Harry: I think it’s fantastic that you’ve open sourced all of your data and all the information. Like you said in the paper, there’s so much that it’s a drop in the ocean what you’ve done, but what are you excited about for other people to do with your work, or what are you hoping that people will do with the data?

Jeff: Yeah, so I’ve already told you my view of inductive science, that is hypothesis generating science as opposed to hypothesis testing science, and I would like people to feel that there’s nothing wrong with doing description. So having data sets where you can describe, you can be an explorer, it’s like this is a Galapagos island that is largely unexplored, and here is the boat ramp, just get off the boat and just go in the woods, maybe you’ll find something fantastic. And I think that’s what I would like to see is people, including amateur scientists, not necessarily professional neuroscientists, just explore. For example, lots of amateurs who are not astronomers are fascinated by the James Webb Telescope.

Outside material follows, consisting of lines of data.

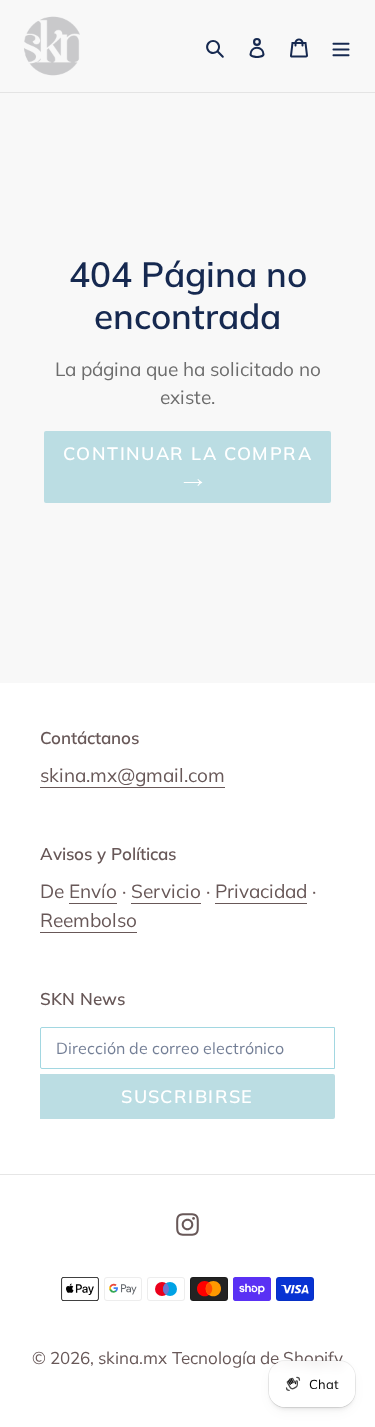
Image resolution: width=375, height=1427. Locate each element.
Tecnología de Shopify (257, 1357)
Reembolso (88, 920)
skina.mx (132, 1357)
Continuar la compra (187, 453)
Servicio (166, 891)
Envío (93, 891)
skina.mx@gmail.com (132, 775)
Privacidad (261, 891)
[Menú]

So imagine if there was a website somewhere where every picture they took of the universe is available and you just look around, and here you can look around and click on something and render it in 3D, and you can click on its neighbor or an axon that’s innervating that cell. It’s amazing what you can do. The amazing thing for me is that here is 1.4 petabytes, and it feels like it’s a miniscule small data set.

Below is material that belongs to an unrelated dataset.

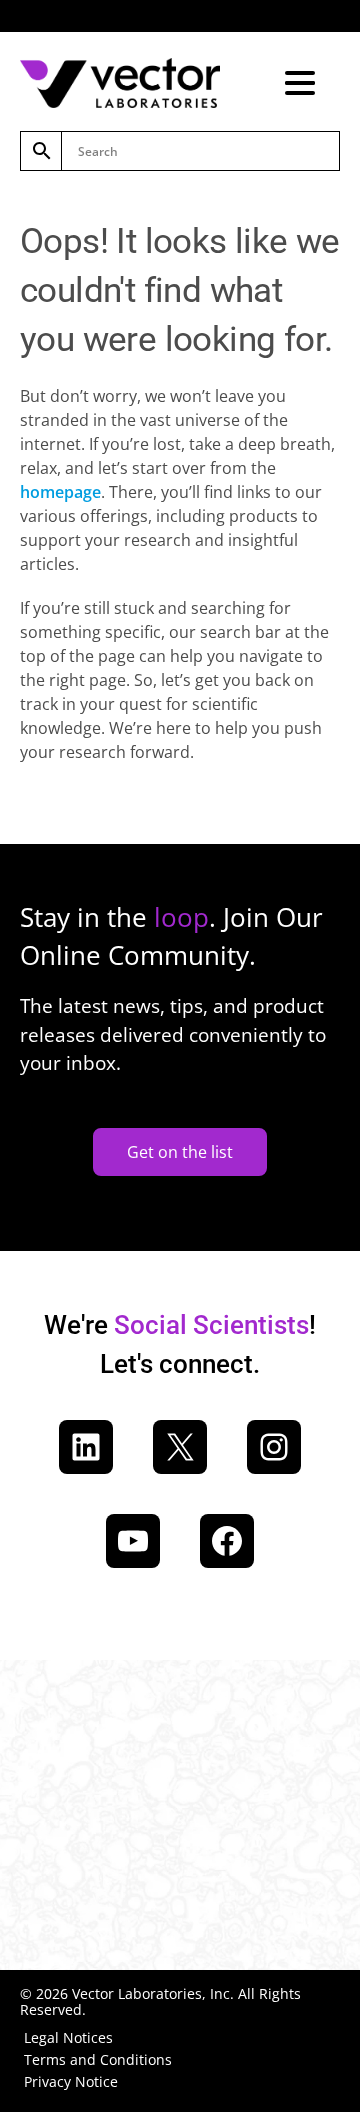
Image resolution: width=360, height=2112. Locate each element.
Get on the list (180, 1152)
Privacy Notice (71, 2081)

Harry: Have they actually rendered the whole three dimensional image in one view? Have you seen that?

Jeff: We have made a render. But one of the reasons their approach works is that when you want to render the whole volume in something the size of your screen, it’s very low resolution. It looks great. And then if you zoom up, I want to only render half of it, it will use twice the resolution, but I’ll show you half of it. And then if you want to zoom up even more… So the amount of data it’s showing you, whether you look at the whole volume or just one dendritic spine, it’s the same amount of data. It’s just a clever… So you always think you’ve got all this data there, but when you’re looking at it so you can see the whole thing, it is 1.4 petabytes, but you’re actually rendering it…

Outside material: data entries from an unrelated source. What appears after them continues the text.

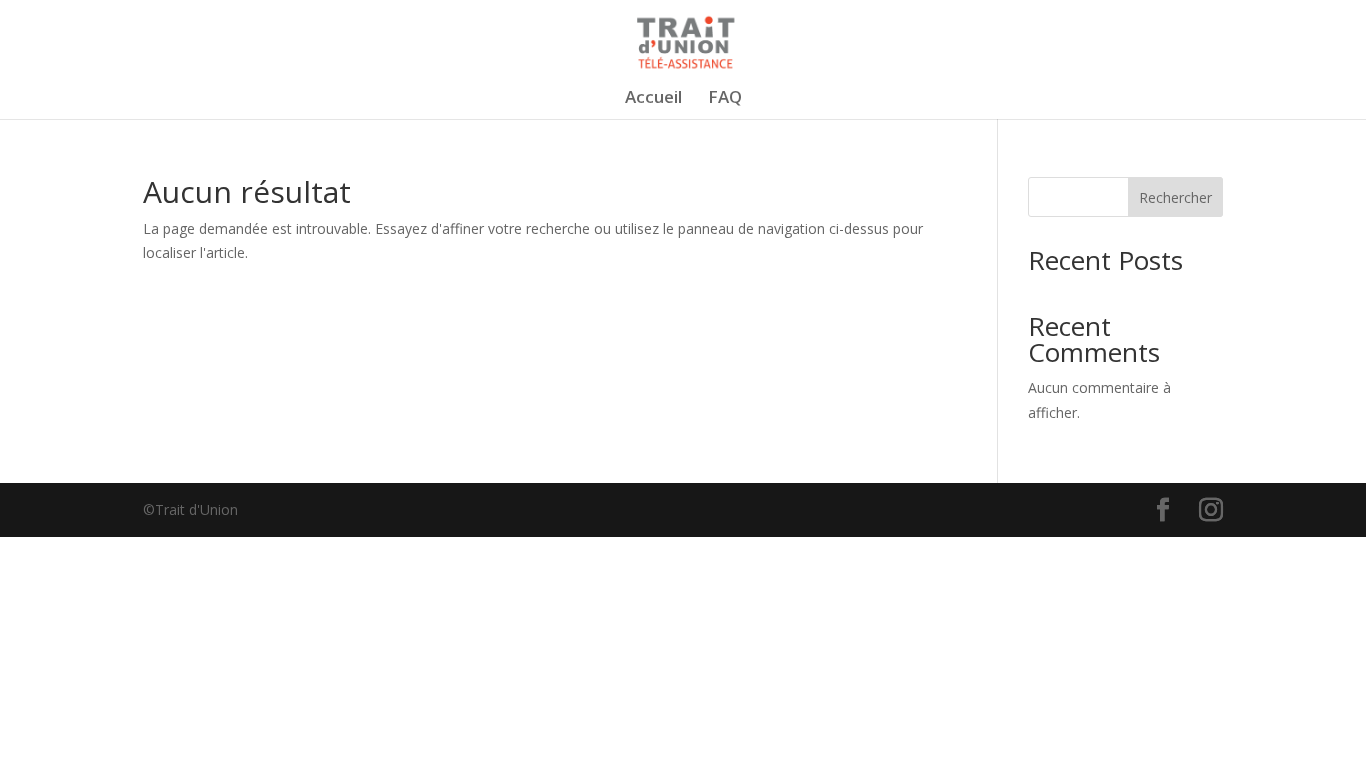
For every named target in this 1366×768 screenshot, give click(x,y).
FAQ (725, 99)
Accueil (653, 99)
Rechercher (1175, 197)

Harry: You mentioned your interest in space a couple of times and I resonate with that. And I don’t know if it’s just a neuroscience thing, but are you quite inspired by it?

Jeff: I love descriptive studies of anything. I find paleontology, again, completely… There’s no manipulation. All you’re doing is digging up bones, reconstructing ancient animals. I find that very interesting. I think you would call a person like me a naturalist, but it’s basically the same feeling that people who are explorers have, which is my exploration is of the natural world. I’m more interested in that than looking at buildings, for example, or even being in an art museum. I’m very interested in the natural world, but whether it’s bones or brains or… I don’t know a bee for something out in the cosmos, but big galaxies, they’re all equally fascinating to me. It’s just I happen to know a lot more about brains, so my questions are a little more in depth there. Fundamentally, I think there’s a kind of person, and I’m just one of a gazillion people like this, who are just curious about what the world actually is. In my view, the best humans can do is describe the world until finally we’ve described everything. We’re far from describing everything, but that’s very different from the modern scientific view that we don’t understand something today, but if we work a little harder, we’ll finally have the mechanism and we’ll do the experiments and we’ll understand. I think understanding is overrated. I think it’s almost impossible to understand a brain. It’s just too complicated. It’s beyond comprehension. I think we’re not going to get to a place where some day you say, “I get it. I know why every synapse is where it is.” I don’t think that’s going to happen. It’s like explaining London or New York City. You can’t explain it. What do you mean, “understand London”? There’s so many things happening at the same time, and my view is if you can’t understand London, forget about trying to understand the brain because the brain is far more complicated.